== Gestellte Aufgabe ==
Schreibe die Zeilen aller Datensätze bitte in eine JSON-Liste von Strings um, mit einem String je Zeile. Leerzeilen lässt du weg.

== Vorliegende Datensätze ==
######

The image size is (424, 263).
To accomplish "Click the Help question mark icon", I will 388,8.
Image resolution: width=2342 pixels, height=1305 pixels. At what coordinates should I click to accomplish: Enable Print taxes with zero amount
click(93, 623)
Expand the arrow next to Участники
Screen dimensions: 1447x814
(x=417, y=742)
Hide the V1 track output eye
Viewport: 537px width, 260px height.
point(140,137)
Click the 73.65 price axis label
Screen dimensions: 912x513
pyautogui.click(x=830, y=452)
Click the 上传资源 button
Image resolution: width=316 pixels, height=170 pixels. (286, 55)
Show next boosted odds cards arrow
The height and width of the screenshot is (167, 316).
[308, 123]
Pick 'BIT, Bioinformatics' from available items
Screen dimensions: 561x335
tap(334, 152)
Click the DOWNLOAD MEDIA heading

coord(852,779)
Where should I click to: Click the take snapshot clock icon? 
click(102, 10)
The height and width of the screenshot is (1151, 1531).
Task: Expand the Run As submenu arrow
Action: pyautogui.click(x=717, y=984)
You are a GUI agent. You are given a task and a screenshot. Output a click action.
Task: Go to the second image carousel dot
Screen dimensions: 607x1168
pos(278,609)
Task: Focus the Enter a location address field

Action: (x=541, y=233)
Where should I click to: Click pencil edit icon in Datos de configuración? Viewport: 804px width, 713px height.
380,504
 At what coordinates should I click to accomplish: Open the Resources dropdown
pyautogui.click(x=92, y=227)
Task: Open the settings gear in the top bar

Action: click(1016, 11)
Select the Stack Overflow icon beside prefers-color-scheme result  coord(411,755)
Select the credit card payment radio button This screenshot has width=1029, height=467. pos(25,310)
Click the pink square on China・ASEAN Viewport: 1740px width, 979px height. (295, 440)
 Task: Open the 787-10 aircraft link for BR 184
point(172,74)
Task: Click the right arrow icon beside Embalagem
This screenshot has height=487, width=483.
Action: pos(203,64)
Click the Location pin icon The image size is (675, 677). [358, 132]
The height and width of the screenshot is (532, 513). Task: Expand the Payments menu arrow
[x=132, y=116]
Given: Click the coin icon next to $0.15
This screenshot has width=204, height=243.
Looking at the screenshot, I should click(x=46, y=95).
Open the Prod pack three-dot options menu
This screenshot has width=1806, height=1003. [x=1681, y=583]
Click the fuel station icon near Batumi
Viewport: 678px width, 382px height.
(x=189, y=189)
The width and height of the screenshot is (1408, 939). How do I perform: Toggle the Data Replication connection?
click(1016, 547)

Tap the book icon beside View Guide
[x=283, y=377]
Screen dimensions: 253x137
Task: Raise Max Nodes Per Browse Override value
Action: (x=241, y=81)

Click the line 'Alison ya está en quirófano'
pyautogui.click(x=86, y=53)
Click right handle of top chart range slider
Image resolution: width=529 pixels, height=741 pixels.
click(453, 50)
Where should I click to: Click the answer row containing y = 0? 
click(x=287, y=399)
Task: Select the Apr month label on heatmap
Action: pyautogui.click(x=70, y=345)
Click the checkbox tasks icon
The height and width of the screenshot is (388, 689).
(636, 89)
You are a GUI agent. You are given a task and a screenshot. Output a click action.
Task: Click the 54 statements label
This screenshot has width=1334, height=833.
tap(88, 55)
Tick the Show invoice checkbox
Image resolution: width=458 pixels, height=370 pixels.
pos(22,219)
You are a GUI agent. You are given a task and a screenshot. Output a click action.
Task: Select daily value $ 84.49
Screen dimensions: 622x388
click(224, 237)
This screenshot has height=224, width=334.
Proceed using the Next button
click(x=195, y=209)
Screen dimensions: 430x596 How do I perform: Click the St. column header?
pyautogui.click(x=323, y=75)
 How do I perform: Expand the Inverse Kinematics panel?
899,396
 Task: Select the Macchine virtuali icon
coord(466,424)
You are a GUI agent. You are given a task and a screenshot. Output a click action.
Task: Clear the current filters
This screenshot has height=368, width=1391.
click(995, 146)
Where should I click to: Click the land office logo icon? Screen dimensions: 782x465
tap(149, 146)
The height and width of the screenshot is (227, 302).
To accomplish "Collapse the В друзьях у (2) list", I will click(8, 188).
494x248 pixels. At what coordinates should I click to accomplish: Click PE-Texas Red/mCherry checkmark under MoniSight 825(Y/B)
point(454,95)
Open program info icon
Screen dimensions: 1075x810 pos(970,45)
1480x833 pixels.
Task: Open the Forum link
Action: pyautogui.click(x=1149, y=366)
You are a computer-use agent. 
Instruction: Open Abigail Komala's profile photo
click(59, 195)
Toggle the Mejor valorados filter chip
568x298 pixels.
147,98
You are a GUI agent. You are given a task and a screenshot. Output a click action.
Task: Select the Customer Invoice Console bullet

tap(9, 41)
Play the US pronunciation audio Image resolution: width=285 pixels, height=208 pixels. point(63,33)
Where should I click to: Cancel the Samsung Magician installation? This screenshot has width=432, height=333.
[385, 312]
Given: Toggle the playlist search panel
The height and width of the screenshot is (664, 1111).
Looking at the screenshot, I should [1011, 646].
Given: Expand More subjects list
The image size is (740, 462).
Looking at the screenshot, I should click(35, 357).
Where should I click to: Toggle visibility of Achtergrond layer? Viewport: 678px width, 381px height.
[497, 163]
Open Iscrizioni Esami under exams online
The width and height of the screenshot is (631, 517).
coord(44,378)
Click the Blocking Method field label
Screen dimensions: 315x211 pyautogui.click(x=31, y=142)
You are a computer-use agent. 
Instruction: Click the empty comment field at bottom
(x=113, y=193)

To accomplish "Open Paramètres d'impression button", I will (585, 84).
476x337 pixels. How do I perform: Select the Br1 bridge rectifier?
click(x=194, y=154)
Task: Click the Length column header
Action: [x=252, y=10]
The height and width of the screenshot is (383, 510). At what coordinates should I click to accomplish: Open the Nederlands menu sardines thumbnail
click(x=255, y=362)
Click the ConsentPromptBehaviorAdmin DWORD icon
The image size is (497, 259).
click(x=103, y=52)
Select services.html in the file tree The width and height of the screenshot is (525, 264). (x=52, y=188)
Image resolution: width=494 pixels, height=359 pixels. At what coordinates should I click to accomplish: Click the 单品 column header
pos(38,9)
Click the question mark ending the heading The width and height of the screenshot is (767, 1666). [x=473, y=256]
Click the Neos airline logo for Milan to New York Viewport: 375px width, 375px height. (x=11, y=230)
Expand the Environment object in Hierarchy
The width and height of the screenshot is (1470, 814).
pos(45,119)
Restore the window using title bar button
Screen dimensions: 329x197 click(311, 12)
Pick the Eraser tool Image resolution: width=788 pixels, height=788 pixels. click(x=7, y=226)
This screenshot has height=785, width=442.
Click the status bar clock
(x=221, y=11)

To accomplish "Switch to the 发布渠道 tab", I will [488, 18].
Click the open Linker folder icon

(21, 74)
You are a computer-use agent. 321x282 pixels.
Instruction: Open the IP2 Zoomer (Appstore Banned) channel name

######

== Antwort ==
[
  "The image size is (424, 263).",
  "To accomplish \"Click the Help question mark icon\", I will 388,8.",
  "Image resolution: width=2342 pixels, height=1305 pixels. At what coordinates should I click to accomplish: Enable Print taxes with zero amount",
  "click(93, 623)",
  "Expand the arrow next to Участники",
  "Screen dimensions: 1447x814",
  "(x=417, y=742)",
  "Hide the V1 track output eye",
  "Viewport: 537px width, 260px height.",
  "point(140,137)",
  "Click the 73.65 price axis label",
  "Screen dimensions: 912x513",
  "pyautogui.click(x=830, y=452)",
  "Click the 上传资源 button",
  "Image resolution: width=316 pixels, height=170 pixels. (286, 55)",
  "Show next boosted odds cards arrow",
  "The height and width of the screenshot is (167, 316).",
  "[308, 123]",
  "Pick 'BIT, Bioinformatics' from available items",
  "Screen dimensions: 561x335",
  "tap(334, 152)",
  "Click the DOWNLOAD MEDIA heading",
  "coord(852,779)",
  "Where should I click to: Click the take snapshot clock icon? ",
  "click(102, 10)",
  "The height and width of the screenshot is (1151, 1531).",
  "Task: Expand the Run As submenu arrow",
  "Action: pyautogui.click(x=717, y=984)",
  "You are a GUI agent. You are given a task and a screenshot. Output a click action.",
  "Task: Go to the second image carousel dot",
  "Screen dimensions: 607x1168",
  "pos(278,609)",
  "Task: Focus the Enter a location address field",
  "Action: (x=541, y=233)",
  "Where should I click to: Click pencil edit icon in Datos de configuración? Viewport: 804px width, 713px height.",
  "380,504",
  " At what coordinates should I click to accomplish: Open the Resources dropdown",
  "pyautogui.click(x=92, y=227)",
  "Task: Open the settings gear in the top bar",
  "Action: click(1016, 11)",
  "Select the Stack Overflow icon beside prefers-color-scheme result  coord(411,755)",
  "Select the credit card payment radio button This screenshot has width=1029, height=467. pos(25,310)",
  "Click the pink square on China・ASEAN Viewport: 1740px width, 979px height. (295, 440)",
  " Task: Open the 787-10 aircraft link for BR 184",
  "point(172,74)",
  "Task: Click the right arrow icon beside Embalagem",
  "This screenshot has height=487, width=483.",
  "Action: pos(203,64)",
  "Click the Location pin icon The image size is (675, 677). [358, 132]",
  "The height and width of the screenshot is (532, 513). Task: Expand the Payments menu arrow",
  "[x=132, y=116]",
  "Given: Click the coin icon next to $0.15",
  "This screenshot has width=204, height=243.",
  "Looking at the screenshot, I should click(x=46, y=95).",
  "Open the Prod pack three-dot options menu",
  "This screenshot has width=1806, height=1003. [x=1681, y=583]",
  "Click the fuel station icon near Batumi",
  "Viewport: 678px width, 382px height.",
  "(x=189, y=189)",
  "The width and height of the screenshot is (1408, 939). How do I perform: Toggle the Data Replication connection?",
  "click(1016, 547)",
  "Tap the book icon beside View Guide",
  "[x=283, y=377]",
  "Screen dimensions: 253x137",
  "Task: Raise Max Nodes Per Browse Override value",
  "Action: (x=241, y=81)",
  "Click the line 'Alison ya está en quirófano'",
  "pyautogui.click(x=86, y=53)",
  "Click right handle of top chart range slider",
  "Image resolution: width=529 pixels, height=741 pixels.",
  "click(453, 50)",
  "Where should I click to: Click the answer row containing y = 0? ",
  "click(x=287, y=399)",
  "Task: Select the Apr month label on heatmap",
  "Action: pyautogui.click(x=70, y=345)",
  "Click the checkbox tasks icon",
  "The height and width of the screenshot is (388, 689).",
  "(636, 89)",
  "You are a GUI agent. You are given a task and a screenshot. Output a click action.",
  "Task: Click the 54 statements label",
  "This screenshot has width=1334, height=833.",
  "tap(88, 55)",
  "Tick the Show invoice checkbox",
  "Image resolution: width=458 pixels, height=370 pixels.",
  "pos(22,219)",
  "You are a GUI agent. You are given a task and a screenshot. Output a click action.",
  "Task: Select daily value $ 84.49",
  "Screen dimensions: 622x388",
  "click(224, 237)",
  "This screenshot has height=224, width=334.",
  "Proceed using the Next button",
  "click(x=195, y=209)",
  "Screen dimensions: 430x596 How do I perform: Click the St. column header?",
  "pyautogui.click(x=323, y=75)",
  " How do I perform: Expand the Inverse Kinematics panel?",
  "899,396",
  " Task: Select the Macchine virtuali icon",
  "coord(466,424)",
  "You are a GUI agent. You are given a task and a screenshot. Output a click action.",
  "Task: Clear the current filters",
  "This screenshot has height=368, width=1391.",
  "click(995, 146)",
  "Where should I click to: Click the land office logo icon? Screen dimensions: 782x465",
  "tap(149, 146)",
  "The height and width of the screenshot is (227, 302).",
  "To accomplish \"Collapse the В друзьях у (2) list\", I will click(8, 188).",
  "494x248 pixels. At what coordinates should I click to accomplish: Click PE-Texas Red/mCherry checkmark under MoniSight 825(Y/B)",
  "point(454,95)",
  "Open program info icon",
  "Screen dimensions: 1075x810 pos(970,45)",
  "1480x833 pixels.",
  "Task: Open the Forum link",
  "Action: pyautogui.click(x=1149, y=366)",
  "You are a computer-use agent. ",
  "Instruction: Open Abigail Komala's profile photo",
  "click(59, 195)",
  "Toggle the Mejor valorados filter chip",
  "568x298 pixels.",
  "147,98",
  "You are a GUI agent. You are given a task and a screenshot. Output a click action.",
  "Task: Select the Customer Invoice Console bullet",
  "tap(9, 41)",
  "Play the US pronunciation audio Image resolution: width=285 pixels, height=208 pixels. point(63,33)",
  "Where should I click to: Cancel the Samsung Magician installation? This screenshot has width=432, height=333.",
  "[385, 312]",
  "Given: Toggle the playlist search panel",
  "The height and width of the screenshot is (664, 1111).",
  "Looking at the screenshot, I should [1011, 646].",
  "Given: Expand More subjects list",
  "The image size is (740, 462).",
  "Looking at the screenshot, I should click(35, 357).",
  "Where should I click to: Toggle visibility of Achtergrond layer? Viewport: 678px width, 381px height.",
  "[497, 163]",
  "Open Iscrizioni Esami under exams online",
  "The width and height of the screenshot is (631, 517).",
  "coord(44,378)",
  "Click the Blocking Method field label",
  "Screen dimensions: 315x211 pyautogui.click(x=31, y=142)",
  "You are a computer-use agent. ",
  "Instruction: Click the empty comment field at bottom",
  "(x=113, y=193)",
  "To accomplish \"Open Paramètres d'impression button\", I will (585, 84).",
  "476x337 pixels. How do I perform: Select the Br1 bridge rectifier?",
  "click(x=194, y=154)",
  "Task: Click the Length column header",
  "Action: [x=252, y=10]",
  "The height and width of the screenshot is (383, 510). At what coordinates should I click to accomplish: Open the Nederlands menu sardines thumbnail",
  "click(x=255, y=362)",
  "Click the ConsentPromptBehaviorAdmin DWORD icon",
  "The image size is (497, 259).",
  "click(x=103, y=52)",
  "Select services.html in the file tree The width and height of the screenshot is (525, 264). (x=52, y=188)",
  "Image resolution: width=494 pixels, height=359 pixels. At what coordinates should I click to accomplish: Click the 单品 column header",
  "pos(38,9)",
  "Click the question mark ending the heading The width and height of the screenshot is (767, 1666). [x=473, y=256]",
  "Click the Neos airline logo for Milan to New York Viewport: 375px width, 375px height. (x=11, y=230)",
  "Expand the Environment object in Hierarchy",
  "The width and height of the screenshot is (1470, 814).",
  "pos(45,119)",
  "Restore the window using title bar button",
  "Screen dimensions: 329x197 click(311, 12)",
  "Pick the Eraser tool Image resolution: width=788 pixels, height=788 pixels. click(x=7, y=226)",
  "This screenshot has height=785, width=442.",
  "Click the status bar clock",
  "(x=221, y=11)",
  "To accomplish \"Switch to the 发布渠道 tab\", I will [488, 18].",
  "Click the open Linker folder icon",
  "(21, 74)",
  "You are a computer-use agent. 321x282 pixels.",
  "Instruction: Open the IP2 Zoomer (Appstore Banned) channel name"
]